Thursday, January 8, 2009

Back to Basic: What is SPAM??

I talked to someone yesterday and i realized that many people doesn't know the origin of SPAM and just know SPAM as an irritating mass sending of emails.. well i guess i can do a little introduction of SPAM here.

SPAM is an Hormel developed America's first canned ham (''Hormel Flavor-Sealed Ham'') in 1926, and eleven years later .. ok ok, I am kidding. The type of SPAM we are referring to is not the canned food as mentioned above. Let get serious.. SPAM as you people already known is a form of electronic mail send in mass volume containing irrelevant or inappropriate messages to a large number of newsgroups or users. What you may not know is that the first SPAM was probably sent by a marketing guy name "THUERK" from DEC System in 1978 with the subject "ADRIAN@SRI-KL" and the first response to the SPAM might be from "MAJOR RAYMOND CZAHOR,CHIEF of ARPANET MANAGEMENT BRANCH, DCA" ( Source : http://www.templetons.com/brad/spamreact.html)

SPAM counting back from the date of it's birth is about 30 years old. Bill Gate once mentioned at the World Economic Forum ‘2004' that SPAM would be dead by year 2006. But one in the year of 2009. We can obviously see that not only SPAM is very much alive, it is getting stronger and more vicious. SPAM is taking up 80-90% of the world email traffic and causes companies to loses billions of dollars yearly.

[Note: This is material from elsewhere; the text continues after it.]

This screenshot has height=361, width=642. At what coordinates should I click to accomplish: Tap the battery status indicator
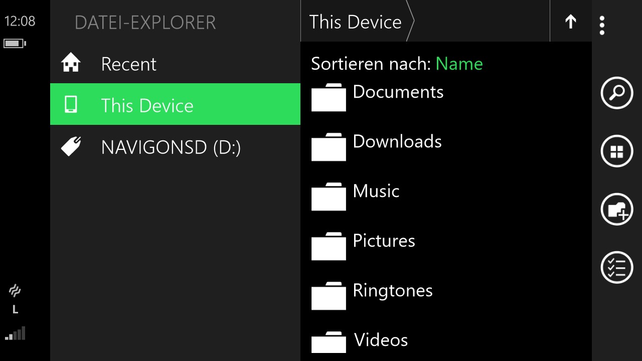pyautogui.click(x=15, y=44)
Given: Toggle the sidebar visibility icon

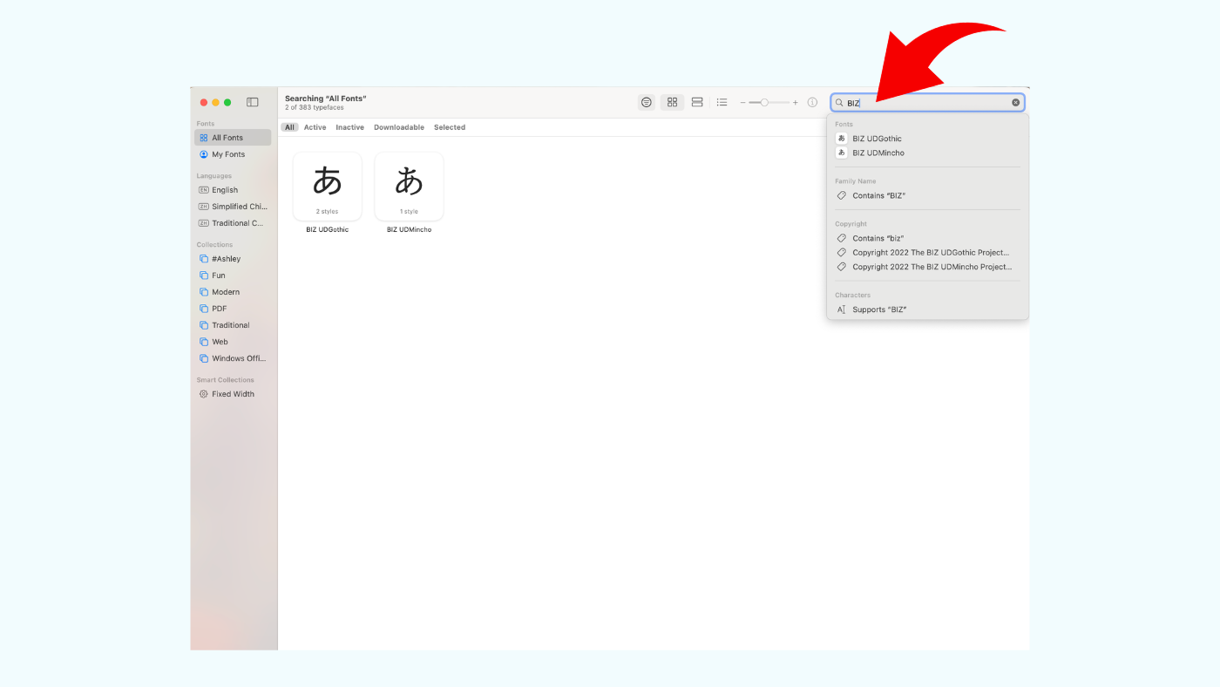Looking at the screenshot, I should click(252, 102).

SPAM started off as pure text has now evolved into SPAM containing images, scripts, virus, etc... It started off as 10% of the world email traffic and has now become 80-90%. It is causing companies more network bandwidth, more human resources to handle the SPAM and more cost in getting rid of the SPAM.

More n more countries has implemented LAW in order to control SPAM. In 12 April 2007, Singapore implemented it's Spam Control Act. This mean that there is a legal framework before Mobile marketers and e-mail marketers send out their next unsolicited marketing message, or spam. Any violation of the framework would result in potential financial penalties of between $25 for each electronic message sent, or up to $1 million.